(Collected data)
::::
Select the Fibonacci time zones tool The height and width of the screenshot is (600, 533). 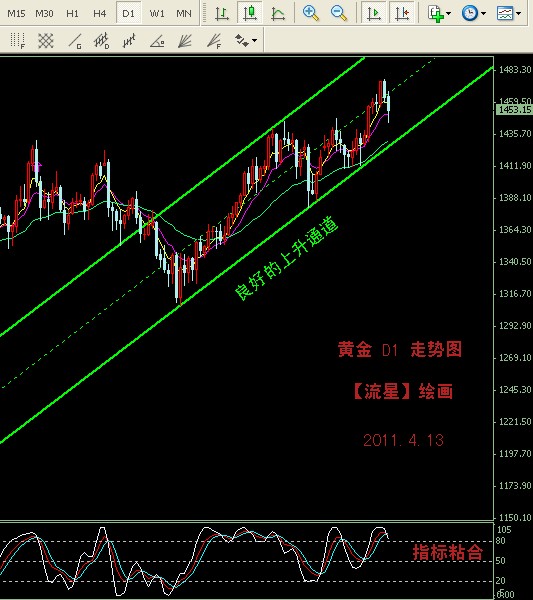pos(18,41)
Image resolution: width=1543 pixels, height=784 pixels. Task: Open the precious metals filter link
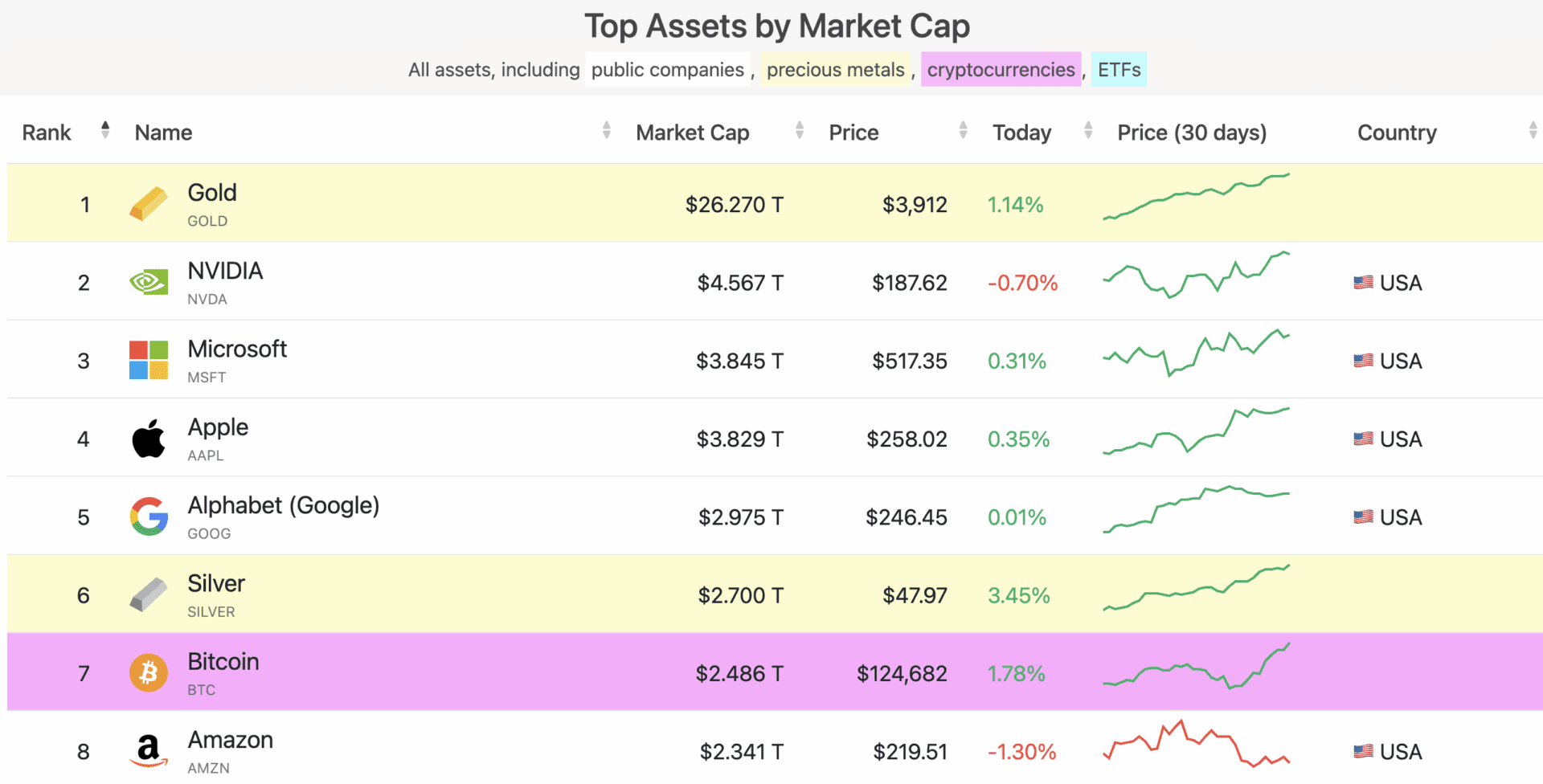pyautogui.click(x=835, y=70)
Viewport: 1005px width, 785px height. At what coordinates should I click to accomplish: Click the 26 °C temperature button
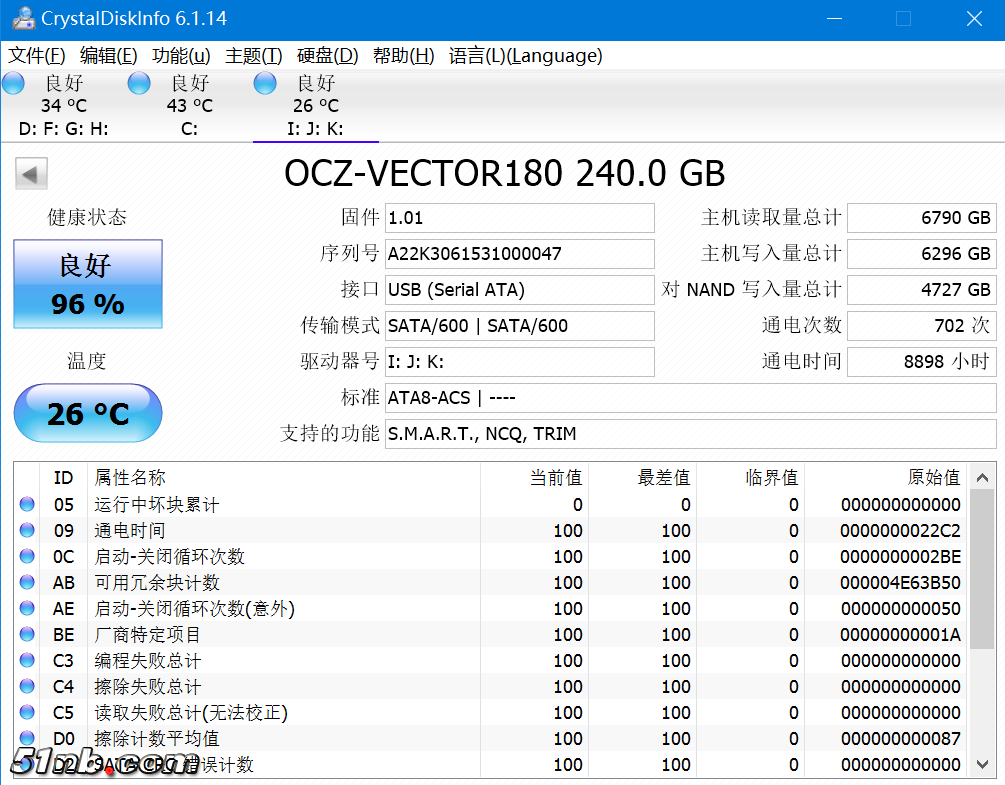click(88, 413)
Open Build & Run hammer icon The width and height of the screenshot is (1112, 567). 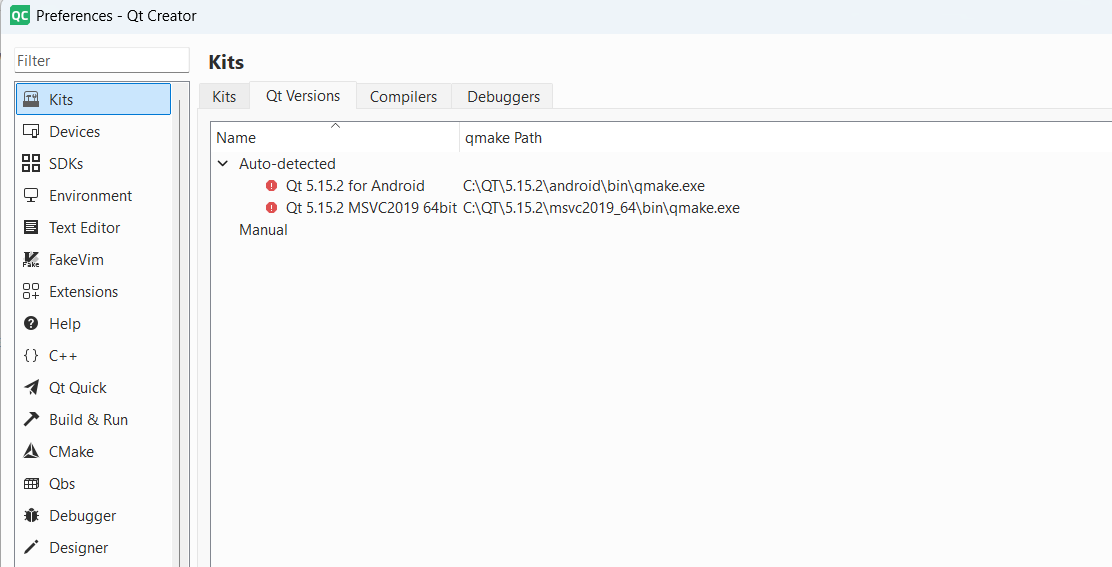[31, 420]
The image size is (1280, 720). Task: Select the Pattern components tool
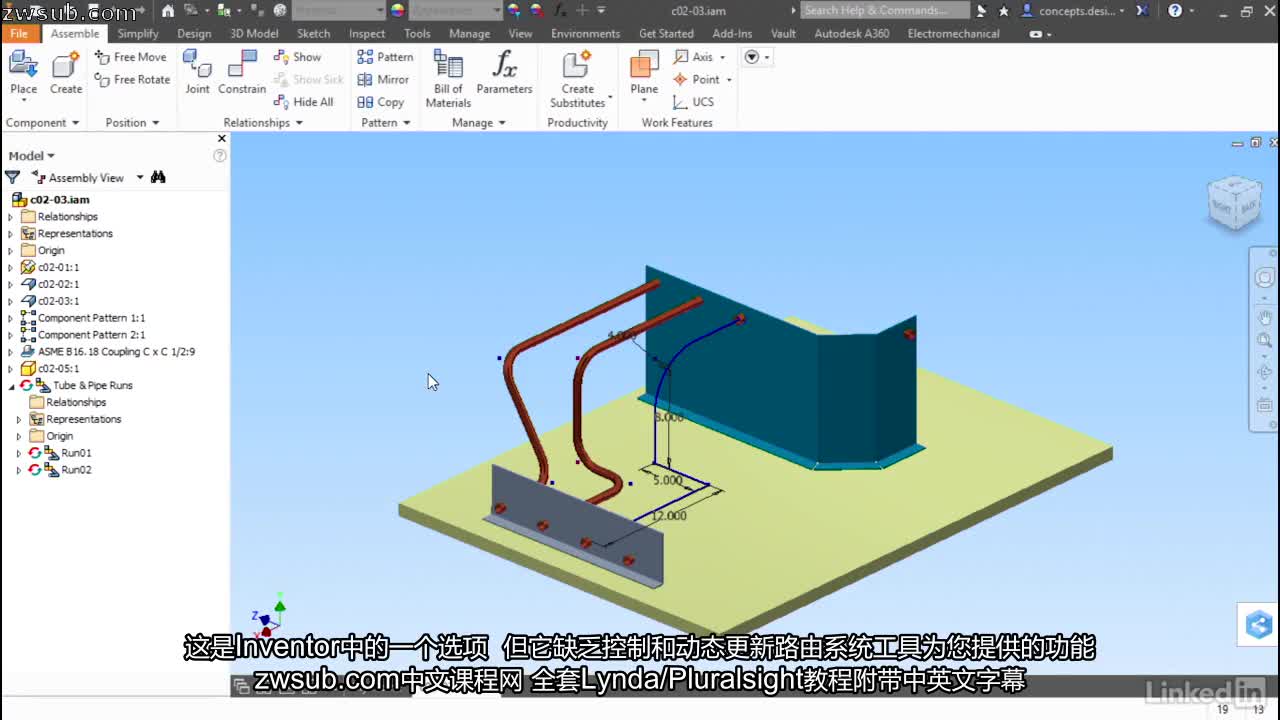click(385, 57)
::::
== TASK TO COMPLETE ==
All lines from the one containing "The image size" through the end of the data are to be written out exactly, with nothing added; skip the pictures.

== SOLUTION FOR THIS PROBLEM ==
The image size is (1280, 720). Task: Select the Pattern components tool
click(385, 57)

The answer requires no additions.